▸ **Raw data**:

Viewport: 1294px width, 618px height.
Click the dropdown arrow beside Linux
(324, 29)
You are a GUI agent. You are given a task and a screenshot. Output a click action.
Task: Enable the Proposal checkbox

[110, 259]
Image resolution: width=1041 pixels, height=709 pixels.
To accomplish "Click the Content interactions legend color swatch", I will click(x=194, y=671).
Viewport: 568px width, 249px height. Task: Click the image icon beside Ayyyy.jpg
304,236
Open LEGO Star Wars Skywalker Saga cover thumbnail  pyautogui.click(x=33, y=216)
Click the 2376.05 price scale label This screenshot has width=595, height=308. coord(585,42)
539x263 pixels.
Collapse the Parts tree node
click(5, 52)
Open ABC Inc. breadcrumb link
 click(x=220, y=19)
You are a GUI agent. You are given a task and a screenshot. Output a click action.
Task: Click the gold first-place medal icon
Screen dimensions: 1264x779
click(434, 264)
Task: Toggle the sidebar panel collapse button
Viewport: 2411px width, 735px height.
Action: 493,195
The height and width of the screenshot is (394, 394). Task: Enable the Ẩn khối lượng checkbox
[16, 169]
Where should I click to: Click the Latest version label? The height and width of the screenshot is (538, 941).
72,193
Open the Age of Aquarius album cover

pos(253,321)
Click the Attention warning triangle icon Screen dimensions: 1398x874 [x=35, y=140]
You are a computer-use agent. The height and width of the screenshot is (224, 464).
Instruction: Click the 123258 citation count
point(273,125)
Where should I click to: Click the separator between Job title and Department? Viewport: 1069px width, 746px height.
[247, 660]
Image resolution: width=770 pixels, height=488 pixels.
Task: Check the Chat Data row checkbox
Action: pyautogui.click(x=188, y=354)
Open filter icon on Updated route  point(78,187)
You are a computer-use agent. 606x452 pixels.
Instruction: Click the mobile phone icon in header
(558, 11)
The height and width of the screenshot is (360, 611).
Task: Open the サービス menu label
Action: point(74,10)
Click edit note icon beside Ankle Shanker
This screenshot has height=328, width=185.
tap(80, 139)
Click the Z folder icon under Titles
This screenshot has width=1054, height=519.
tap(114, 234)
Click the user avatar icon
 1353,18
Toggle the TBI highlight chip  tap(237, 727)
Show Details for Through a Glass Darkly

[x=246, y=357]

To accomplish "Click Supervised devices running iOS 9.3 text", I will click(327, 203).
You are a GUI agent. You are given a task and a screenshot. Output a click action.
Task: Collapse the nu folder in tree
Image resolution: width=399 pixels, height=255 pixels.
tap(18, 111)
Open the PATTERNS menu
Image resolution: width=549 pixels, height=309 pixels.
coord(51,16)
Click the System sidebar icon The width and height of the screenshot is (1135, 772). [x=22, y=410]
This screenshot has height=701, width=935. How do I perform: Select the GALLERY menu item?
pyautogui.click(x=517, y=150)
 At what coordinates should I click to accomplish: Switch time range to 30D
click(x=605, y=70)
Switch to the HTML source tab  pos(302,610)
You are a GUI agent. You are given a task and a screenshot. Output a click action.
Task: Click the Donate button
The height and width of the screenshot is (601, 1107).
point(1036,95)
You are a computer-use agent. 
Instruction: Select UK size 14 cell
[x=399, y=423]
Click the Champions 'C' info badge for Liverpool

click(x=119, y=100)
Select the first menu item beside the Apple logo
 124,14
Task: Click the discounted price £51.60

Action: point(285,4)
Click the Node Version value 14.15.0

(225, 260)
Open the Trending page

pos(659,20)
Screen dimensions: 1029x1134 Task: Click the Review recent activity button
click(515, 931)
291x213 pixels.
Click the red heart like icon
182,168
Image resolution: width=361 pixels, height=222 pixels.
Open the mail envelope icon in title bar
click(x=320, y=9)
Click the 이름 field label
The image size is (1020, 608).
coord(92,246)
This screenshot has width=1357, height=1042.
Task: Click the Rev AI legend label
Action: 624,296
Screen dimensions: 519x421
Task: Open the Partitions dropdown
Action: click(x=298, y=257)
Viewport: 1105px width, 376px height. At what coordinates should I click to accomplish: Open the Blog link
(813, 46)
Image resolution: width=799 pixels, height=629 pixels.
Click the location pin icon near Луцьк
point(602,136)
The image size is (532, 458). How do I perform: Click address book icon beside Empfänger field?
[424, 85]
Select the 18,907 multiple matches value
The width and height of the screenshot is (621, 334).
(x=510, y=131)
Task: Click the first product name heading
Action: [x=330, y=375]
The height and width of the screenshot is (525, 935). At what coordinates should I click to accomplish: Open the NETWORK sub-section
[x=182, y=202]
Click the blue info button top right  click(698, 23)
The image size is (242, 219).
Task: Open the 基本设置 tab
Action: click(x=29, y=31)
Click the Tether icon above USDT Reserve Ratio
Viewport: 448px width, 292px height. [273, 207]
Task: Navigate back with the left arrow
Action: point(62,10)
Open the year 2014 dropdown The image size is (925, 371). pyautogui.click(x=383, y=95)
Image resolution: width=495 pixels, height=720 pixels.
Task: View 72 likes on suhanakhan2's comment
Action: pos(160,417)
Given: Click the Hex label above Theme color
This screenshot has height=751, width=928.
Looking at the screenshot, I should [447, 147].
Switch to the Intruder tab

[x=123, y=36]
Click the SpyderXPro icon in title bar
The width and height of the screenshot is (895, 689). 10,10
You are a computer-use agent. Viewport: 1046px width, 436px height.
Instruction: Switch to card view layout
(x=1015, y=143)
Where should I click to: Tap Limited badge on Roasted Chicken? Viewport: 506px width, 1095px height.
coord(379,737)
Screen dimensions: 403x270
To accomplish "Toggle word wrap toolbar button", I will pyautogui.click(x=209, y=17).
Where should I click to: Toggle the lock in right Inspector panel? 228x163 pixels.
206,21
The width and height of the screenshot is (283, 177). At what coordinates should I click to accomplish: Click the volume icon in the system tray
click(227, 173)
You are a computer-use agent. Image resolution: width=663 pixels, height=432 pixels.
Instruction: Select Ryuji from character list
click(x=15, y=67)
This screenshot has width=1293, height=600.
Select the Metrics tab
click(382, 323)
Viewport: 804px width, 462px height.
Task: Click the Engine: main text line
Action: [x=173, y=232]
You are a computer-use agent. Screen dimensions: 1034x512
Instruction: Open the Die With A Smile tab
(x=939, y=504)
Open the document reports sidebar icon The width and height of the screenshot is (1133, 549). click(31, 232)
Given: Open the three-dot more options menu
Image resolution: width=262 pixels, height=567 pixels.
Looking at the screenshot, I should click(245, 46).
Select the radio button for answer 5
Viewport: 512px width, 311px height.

▸ **Your instructions**:
Extract every entry in the listing word for word.

▸ **Your response**:
Viewport: 1294px width, 618px height.
Click the dropdown arrow beside Linux
(324, 29)
You are a GUI agent. You are given a task and a screenshot. Output a click action.
Task: Enable the Proposal checkbox

[110, 259]
Image resolution: width=1041 pixels, height=709 pixels.
To accomplish "Click the Content interactions legend color swatch", I will click(x=194, y=671).
Viewport: 568px width, 249px height. Task: Click the image icon beside Ayyyy.jpg
304,236
Open LEGO Star Wars Skywalker Saga cover thumbnail  pyautogui.click(x=33, y=216)
Click the 2376.05 price scale label This screenshot has width=595, height=308. coord(585,42)
539x263 pixels.
Collapse the Parts tree node
click(5, 52)
Open ABC Inc. breadcrumb link
 click(x=220, y=19)
You are a GUI agent. You are given a task and a screenshot. Output a click action.
Task: Click the gold first-place medal icon
Screen dimensions: 1264x779
click(434, 264)
Task: Toggle the sidebar panel collapse button
Viewport: 2411px width, 735px height.
Action: 493,195
The height and width of the screenshot is (394, 394). Task: Enable the Ẩn khối lượng checkbox
[16, 169]
Where should I click to: Click the Latest version label? The height and width of the screenshot is (538, 941).
72,193
Open the Age of Aquarius album cover

pos(253,321)
Click the Attention warning triangle icon Screen dimensions: 1398x874 [x=35, y=140]
You are a computer-use agent. The height and width of the screenshot is (224, 464).
Instruction: Click the 123258 citation count
point(273,125)
Where should I click to: Click the separator between Job title and Department? Viewport: 1069px width, 746px height.
[247, 660]
Image resolution: width=770 pixels, height=488 pixels.
Task: Check the Chat Data row checkbox
Action: pyautogui.click(x=188, y=354)
Open filter icon on Updated route  point(78,187)
You are a computer-use agent. 606x452 pixels.
Instruction: Click the mobile phone icon in header
(558, 11)
The height and width of the screenshot is (360, 611).
Task: Open the サービス menu label
Action: point(74,10)
Click edit note icon beside Ankle Shanker
This screenshot has height=328, width=185.
tap(80, 139)
Click the Z folder icon under Titles
This screenshot has width=1054, height=519.
tap(114, 234)
Click the user avatar icon
 1353,18
Toggle the TBI highlight chip  tap(237, 727)
Show Details for Through a Glass Darkly

[x=246, y=357]

To accomplish "Click Supervised devices running iOS 9.3 text", I will click(327, 203).
You are a GUI agent. You are given a task and a screenshot. Output a click action.
Task: Collapse the nu folder in tree
Image resolution: width=399 pixels, height=255 pixels.
tap(18, 111)
Open the PATTERNS menu
Image resolution: width=549 pixels, height=309 pixels.
coord(51,16)
Click the System sidebar icon The width and height of the screenshot is (1135, 772). [x=22, y=410]
This screenshot has height=701, width=935. How do I perform: Select the GALLERY menu item?
pyautogui.click(x=517, y=150)
 At what coordinates should I click to accomplish: Switch time range to 30D
click(x=605, y=70)
Switch to the HTML source tab  pos(302,610)
You are a GUI agent. You are given a task and a screenshot. Output a click action.
Task: Click the Donate button
The height and width of the screenshot is (601, 1107).
point(1036,95)
You are a computer-use agent. 
Instruction: Select UK size 14 cell
[x=399, y=423]
Click the Champions 'C' info badge for Liverpool

click(x=119, y=100)
Select the first menu item beside the Apple logo
 124,14
Task: Click the discounted price £51.60

Action: point(285,4)
Click the Node Version value 14.15.0

(225, 260)
Open the Trending page

pos(659,20)
Screen dimensions: 1029x1134 Task: Click the Review recent activity button
click(515, 931)
291x213 pixels.
Click the red heart like icon
182,168
Image resolution: width=361 pixels, height=222 pixels.
Open the mail envelope icon in title bar
click(x=320, y=9)
Click the 이름 field label
The image size is (1020, 608).
coord(92,246)
This screenshot has width=1357, height=1042.
Task: Click the Rev AI legend label
Action: 624,296
Screen dimensions: 519x421
Task: Open the Partitions dropdown
Action: click(x=298, y=257)
Viewport: 1105px width, 376px height. At what coordinates should I click to accomplish: Open the Blog link
(813, 46)
Image resolution: width=799 pixels, height=629 pixels.
Click the location pin icon near Луцьк
point(602,136)
The image size is (532, 458). How do I perform: Click address book icon beside Empfänger field?
[424, 85]
Select the 18,907 multiple matches value
The width and height of the screenshot is (621, 334).
(x=510, y=131)
Task: Click the first product name heading
Action: [x=330, y=375]
The height and width of the screenshot is (525, 935). At what coordinates should I click to accomplish: Open the NETWORK sub-section
[x=182, y=202]
Click the blue info button top right  click(698, 23)
The image size is (242, 219).
Task: Open the 基本设置 tab
Action: click(x=29, y=31)
Click the Tether icon above USDT Reserve Ratio
Viewport: 448px width, 292px height. [273, 207]
Task: Navigate back with the left arrow
Action: point(62,10)
Open the year 2014 dropdown The image size is (925, 371). pyautogui.click(x=383, y=95)
Image resolution: width=495 pixels, height=720 pixels.
Task: View 72 likes on suhanakhan2's comment
Action: pos(160,417)
Given: Click the Hex label above Theme color
This screenshot has height=751, width=928.
Looking at the screenshot, I should [447, 147].
Switch to the Intruder tab

[x=123, y=36]
Click the SpyderXPro icon in title bar
The width and height of the screenshot is (895, 689). 10,10
You are a computer-use agent. Viewport: 1046px width, 436px height.
Instruction: Switch to card view layout
(x=1015, y=143)
Where should I click to: Tap Limited badge on Roasted Chicken? Viewport: 506px width, 1095px height.
coord(379,737)
Screen dimensions: 403x270
To accomplish "Toggle word wrap toolbar button", I will pyautogui.click(x=209, y=17).
Where should I click to: Toggle the lock in right Inspector panel? 228x163 pixels.
206,21
The width and height of the screenshot is (283, 177). At what coordinates should I click to accomplish: Click the volume icon in the system tray
click(227, 173)
You are a computer-use agent. Image resolution: width=663 pixels, height=432 pixels.
Instruction: Select Ryuji from character list
click(x=15, y=67)
This screenshot has width=1293, height=600.
Select the Metrics tab
click(382, 323)
Viewport: 804px width, 462px height.
Task: Click the Engine: main text line
Action: [x=173, y=232]
You are a computer-use agent. Screen dimensions: 1034x512
Instruction: Open the Die With A Smile tab
(x=939, y=504)
Open the document reports sidebar icon The width and height of the screenshot is (1133, 549). click(31, 232)
Given: Open the three-dot more options menu
Image resolution: width=262 pixels, height=567 pixels.
Looking at the screenshot, I should click(245, 46).
Select the radio button for answer 5
Viewport: 512px width, 311px height.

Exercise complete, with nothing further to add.